(Entries from a dataset)
■ ■ ■

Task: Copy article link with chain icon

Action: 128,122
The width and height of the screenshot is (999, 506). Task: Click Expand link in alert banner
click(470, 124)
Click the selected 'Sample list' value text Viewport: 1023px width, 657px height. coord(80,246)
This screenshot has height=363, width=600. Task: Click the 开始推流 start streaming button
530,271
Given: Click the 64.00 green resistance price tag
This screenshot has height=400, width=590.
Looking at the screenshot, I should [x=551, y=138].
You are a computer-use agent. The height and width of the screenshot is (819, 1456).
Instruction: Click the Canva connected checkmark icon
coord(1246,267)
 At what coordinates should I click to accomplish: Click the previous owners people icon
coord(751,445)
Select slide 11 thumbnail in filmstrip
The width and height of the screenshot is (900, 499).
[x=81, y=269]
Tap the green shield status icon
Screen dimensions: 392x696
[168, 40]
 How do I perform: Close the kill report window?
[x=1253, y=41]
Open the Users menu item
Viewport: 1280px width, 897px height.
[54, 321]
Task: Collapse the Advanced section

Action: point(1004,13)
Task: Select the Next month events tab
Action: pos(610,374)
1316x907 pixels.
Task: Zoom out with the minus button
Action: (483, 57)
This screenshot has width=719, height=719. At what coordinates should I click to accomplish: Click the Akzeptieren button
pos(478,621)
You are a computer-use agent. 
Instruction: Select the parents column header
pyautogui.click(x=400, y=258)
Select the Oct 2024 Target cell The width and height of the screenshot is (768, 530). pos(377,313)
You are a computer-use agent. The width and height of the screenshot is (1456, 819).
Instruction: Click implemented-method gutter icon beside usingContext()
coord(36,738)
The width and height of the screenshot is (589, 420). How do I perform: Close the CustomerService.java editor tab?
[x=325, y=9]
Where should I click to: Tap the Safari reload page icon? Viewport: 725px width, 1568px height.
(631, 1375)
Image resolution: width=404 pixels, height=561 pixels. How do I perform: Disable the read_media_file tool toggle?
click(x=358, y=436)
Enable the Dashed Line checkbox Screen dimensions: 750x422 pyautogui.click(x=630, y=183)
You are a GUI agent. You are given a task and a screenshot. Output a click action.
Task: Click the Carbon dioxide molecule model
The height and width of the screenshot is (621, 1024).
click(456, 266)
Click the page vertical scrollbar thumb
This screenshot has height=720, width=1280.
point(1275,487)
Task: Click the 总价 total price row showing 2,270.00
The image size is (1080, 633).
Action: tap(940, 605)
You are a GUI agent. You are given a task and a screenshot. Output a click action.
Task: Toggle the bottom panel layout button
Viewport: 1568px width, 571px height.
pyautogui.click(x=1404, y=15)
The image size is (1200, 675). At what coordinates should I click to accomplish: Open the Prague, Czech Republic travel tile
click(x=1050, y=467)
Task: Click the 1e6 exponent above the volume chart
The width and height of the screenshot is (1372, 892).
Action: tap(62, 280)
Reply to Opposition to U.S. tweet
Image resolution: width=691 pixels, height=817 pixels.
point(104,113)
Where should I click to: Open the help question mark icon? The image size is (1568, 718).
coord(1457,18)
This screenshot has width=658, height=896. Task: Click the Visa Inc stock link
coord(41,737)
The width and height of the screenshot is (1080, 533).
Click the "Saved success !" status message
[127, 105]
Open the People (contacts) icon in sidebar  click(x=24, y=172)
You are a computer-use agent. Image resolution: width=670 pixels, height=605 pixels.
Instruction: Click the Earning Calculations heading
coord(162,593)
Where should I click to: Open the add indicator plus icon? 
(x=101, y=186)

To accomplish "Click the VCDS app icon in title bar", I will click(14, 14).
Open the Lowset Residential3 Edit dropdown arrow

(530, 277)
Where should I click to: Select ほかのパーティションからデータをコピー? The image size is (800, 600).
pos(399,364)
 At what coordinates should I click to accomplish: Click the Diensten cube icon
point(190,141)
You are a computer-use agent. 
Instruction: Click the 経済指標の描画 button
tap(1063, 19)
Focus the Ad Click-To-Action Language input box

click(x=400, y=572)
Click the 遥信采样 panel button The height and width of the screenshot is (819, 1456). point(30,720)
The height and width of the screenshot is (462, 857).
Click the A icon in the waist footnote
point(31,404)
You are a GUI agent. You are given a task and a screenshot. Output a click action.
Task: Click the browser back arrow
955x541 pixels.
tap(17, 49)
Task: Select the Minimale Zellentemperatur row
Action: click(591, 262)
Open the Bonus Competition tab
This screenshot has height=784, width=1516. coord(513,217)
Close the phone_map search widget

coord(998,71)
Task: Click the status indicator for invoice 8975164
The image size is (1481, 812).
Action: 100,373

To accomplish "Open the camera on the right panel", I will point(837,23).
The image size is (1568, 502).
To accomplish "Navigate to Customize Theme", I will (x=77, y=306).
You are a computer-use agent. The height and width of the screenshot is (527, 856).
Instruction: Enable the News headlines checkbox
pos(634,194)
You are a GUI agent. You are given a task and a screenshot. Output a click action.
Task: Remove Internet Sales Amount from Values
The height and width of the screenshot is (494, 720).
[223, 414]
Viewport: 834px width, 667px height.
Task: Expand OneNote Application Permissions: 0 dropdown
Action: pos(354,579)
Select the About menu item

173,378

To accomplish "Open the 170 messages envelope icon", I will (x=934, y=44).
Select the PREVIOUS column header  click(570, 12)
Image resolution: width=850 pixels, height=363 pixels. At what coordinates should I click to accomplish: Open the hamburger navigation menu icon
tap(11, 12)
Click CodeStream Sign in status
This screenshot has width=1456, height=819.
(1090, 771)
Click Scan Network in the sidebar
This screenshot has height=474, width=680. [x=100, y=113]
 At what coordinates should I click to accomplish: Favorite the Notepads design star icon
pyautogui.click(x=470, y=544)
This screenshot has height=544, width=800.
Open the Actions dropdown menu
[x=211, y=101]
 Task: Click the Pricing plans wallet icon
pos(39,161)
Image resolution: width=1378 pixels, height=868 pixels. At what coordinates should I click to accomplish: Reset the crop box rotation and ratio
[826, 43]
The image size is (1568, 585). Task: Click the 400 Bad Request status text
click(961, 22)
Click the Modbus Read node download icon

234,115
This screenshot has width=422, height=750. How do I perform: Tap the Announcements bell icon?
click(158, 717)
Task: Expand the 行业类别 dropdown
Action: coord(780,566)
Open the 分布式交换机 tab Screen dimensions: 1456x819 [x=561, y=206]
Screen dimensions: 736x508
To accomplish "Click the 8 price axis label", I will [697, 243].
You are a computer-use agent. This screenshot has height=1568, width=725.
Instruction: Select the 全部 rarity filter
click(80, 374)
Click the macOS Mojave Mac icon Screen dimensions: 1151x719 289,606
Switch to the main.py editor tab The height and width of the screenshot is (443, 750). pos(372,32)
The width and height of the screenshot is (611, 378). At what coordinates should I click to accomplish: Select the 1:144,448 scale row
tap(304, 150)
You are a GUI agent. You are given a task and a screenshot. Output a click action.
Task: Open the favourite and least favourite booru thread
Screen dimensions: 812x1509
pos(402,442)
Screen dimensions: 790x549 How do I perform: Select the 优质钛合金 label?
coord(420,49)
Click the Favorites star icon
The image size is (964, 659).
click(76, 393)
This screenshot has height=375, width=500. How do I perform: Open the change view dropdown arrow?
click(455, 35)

■ ■ ■

Stated task: Transcribe every line of the listing above verbatim, without altering any character.

Response below:
Task: Copy article link with chain icon

Action: 128,122
The width and height of the screenshot is (999, 506). Task: Click Expand link in alert banner
click(470, 124)
Click the selected 'Sample list' value text Viewport: 1023px width, 657px height. coord(80,246)
This screenshot has height=363, width=600. Task: Click the 开始推流 start streaming button
530,271
Given: Click the 64.00 green resistance price tag
This screenshot has height=400, width=590.
Looking at the screenshot, I should [x=551, y=138].
You are a computer-use agent. The height and width of the screenshot is (819, 1456).
Instruction: Click the Canva connected checkmark icon
coord(1246,267)
 At what coordinates should I click to accomplish: Click the previous owners people icon
coord(751,445)
Select slide 11 thumbnail in filmstrip
The width and height of the screenshot is (900, 499).
[x=81, y=269]
Tap the green shield status icon
Screen dimensions: 392x696
[168, 40]
 How do I perform: Close the kill report window?
[x=1253, y=41]
Open the Users menu item
Viewport: 1280px width, 897px height.
[54, 321]
Task: Collapse the Advanced section

Action: point(1004,13)
Task: Select the Next month events tab
Action: pos(610,374)
1316x907 pixels.
Task: Zoom out with the minus button
Action: (483, 57)
This screenshot has width=719, height=719. At what coordinates should I click to accomplish: Click the Akzeptieren button
pos(478,621)
You are a computer-use agent. 
Instruction: Select the parents column header
pyautogui.click(x=400, y=258)
Select the Oct 2024 Target cell The width and height of the screenshot is (768, 530). pos(377,313)
You are a computer-use agent. The width and height of the screenshot is (1456, 819).
Instruction: Click implemented-method gutter icon beside usingContext()
coord(36,738)
The width and height of the screenshot is (589, 420). How do I perform: Close the CustomerService.java editor tab?
[x=325, y=9]
Where should I click to: Tap the Safari reload page icon? Viewport: 725px width, 1568px height.
(631, 1375)
Image resolution: width=404 pixels, height=561 pixels. How do I perform: Disable the read_media_file tool toggle?
click(x=358, y=436)
Enable the Dashed Line checkbox Screen dimensions: 750x422 pyautogui.click(x=630, y=183)
You are a GUI agent. You are given a task and a screenshot. Output a click action.
Task: Click the Carbon dioxide molecule model
The height and width of the screenshot is (621, 1024).
click(456, 266)
Click the page vertical scrollbar thumb
This screenshot has height=720, width=1280.
point(1275,487)
Task: Click the 总价 total price row showing 2,270.00
The image size is (1080, 633).
Action: tap(940, 605)
You are a GUI agent. You are given a task and a screenshot. Output a click action.
Task: Toggle the bottom panel layout button
Viewport: 1568px width, 571px height.
pyautogui.click(x=1404, y=15)
The image size is (1200, 675). At what coordinates should I click to accomplish: Open the Prague, Czech Republic travel tile
click(x=1050, y=467)
Task: Click the 1e6 exponent above the volume chart
The width and height of the screenshot is (1372, 892).
Action: tap(62, 280)
Reply to Opposition to U.S. tweet
Image resolution: width=691 pixels, height=817 pixels.
point(104,113)
Where should I click to: Open the help question mark icon? The image size is (1568, 718).
coord(1457,18)
This screenshot has width=658, height=896. Task: Click the Visa Inc stock link
coord(41,737)
The width and height of the screenshot is (1080, 533).
Click the "Saved success !" status message
[127, 105]
Open the People (contacts) icon in sidebar  click(x=24, y=172)
You are a computer-use agent. Image resolution: width=670 pixels, height=605 pixels.
Instruction: Click the Earning Calculations heading
coord(162,593)
Where should I click to: Open the add indicator plus icon? 
(x=101, y=186)

To accomplish "Click the VCDS app icon in title bar", I will click(14, 14).
Open the Lowset Residential3 Edit dropdown arrow

(530, 277)
Where should I click to: Select ほかのパーティションからデータをコピー? The image size is (800, 600).
pos(399,364)
 At what coordinates should I click to accomplish: Click the Diensten cube icon
point(190,141)
You are a computer-use agent. 
Instruction: Click the 経済指標の描画 button
tap(1063, 19)
Focus the Ad Click-To-Action Language input box

click(x=400, y=572)
Click the 遥信采样 panel button The height and width of the screenshot is (819, 1456). point(30,720)
The height and width of the screenshot is (462, 857).
Click the A icon in the waist footnote
point(31,404)
You are a GUI agent. You are given a task and a screenshot. Output a click action.
Task: Click the browser back arrow
955x541 pixels.
tap(17, 49)
Task: Select the Minimale Zellentemperatur row
Action: click(591, 262)
Open the Bonus Competition tab
This screenshot has height=784, width=1516. coord(513,217)
Close the phone_map search widget

coord(998,71)
Task: Click the status indicator for invoice 8975164
The image size is (1481, 812).
Action: 100,373

To accomplish "Open the camera on the right panel", I will point(837,23).
The image size is (1568, 502).
To accomplish "Navigate to Customize Theme", I will (x=77, y=306).
You are a computer-use agent. The height and width of the screenshot is (527, 856).
Instruction: Enable the News headlines checkbox
pos(634,194)
You are a GUI agent. You are given a task and a screenshot. Output a click action.
Task: Remove Internet Sales Amount from Values
The height and width of the screenshot is (494, 720).
[223, 414]
Viewport: 834px width, 667px height.
Task: Expand OneNote Application Permissions: 0 dropdown
Action: pos(354,579)
Select the About menu item

173,378

To accomplish "Open the 170 messages envelope icon", I will (x=934, y=44).
Select the PREVIOUS column header  click(570, 12)
Image resolution: width=850 pixels, height=363 pixels. At what coordinates should I click to accomplish: Open the hamburger navigation menu icon
tap(11, 12)
Click CodeStream Sign in status
This screenshot has width=1456, height=819.
(1090, 771)
Click Scan Network in the sidebar
This screenshot has height=474, width=680. [x=100, y=113]
 At what coordinates should I click to accomplish: Favorite the Notepads design star icon
pyautogui.click(x=470, y=544)
This screenshot has height=544, width=800.
Open the Actions dropdown menu
[x=211, y=101]
 Task: Click the Pricing plans wallet icon
pos(39,161)
Image resolution: width=1378 pixels, height=868 pixels. At what coordinates should I click to accomplish: Reset the crop box rotation and ratio
[826, 43]
The image size is (1568, 585). Task: Click the 400 Bad Request status text
click(961, 22)
Click the Modbus Read node download icon

234,115
This screenshot has width=422, height=750. How do I perform: Tap the Announcements bell icon?
click(158, 717)
Task: Expand the 行业类别 dropdown
Action: coord(780,566)
Open the 分布式交换机 tab Screen dimensions: 1456x819 [x=561, y=206]
Screen dimensions: 736x508
To accomplish "Click the 8 price axis label", I will [697, 243].
You are a computer-use agent. This screenshot has height=1568, width=725.
Instruction: Select the 全部 rarity filter
click(80, 374)
Click the macOS Mojave Mac icon Screen dimensions: 1151x719 289,606
Switch to the main.py editor tab The height and width of the screenshot is (443, 750). pos(372,32)
The width and height of the screenshot is (611, 378). At what coordinates should I click to accomplish: Select the 1:144,448 scale row
tap(304, 150)
You are a GUI agent. You are given a task and a screenshot. Output a click action.
Task: Open the favourite and least favourite booru thread
Screen dimensions: 812x1509
pos(402,442)
Screen dimensions: 790x549 How do I perform: Select the 优质钛合金 label?
coord(420,49)
Click the Favorites star icon
The image size is (964, 659).
click(76, 393)
This screenshot has height=375, width=500. How do I perform: Open the change view dropdown arrow?
click(455, 35)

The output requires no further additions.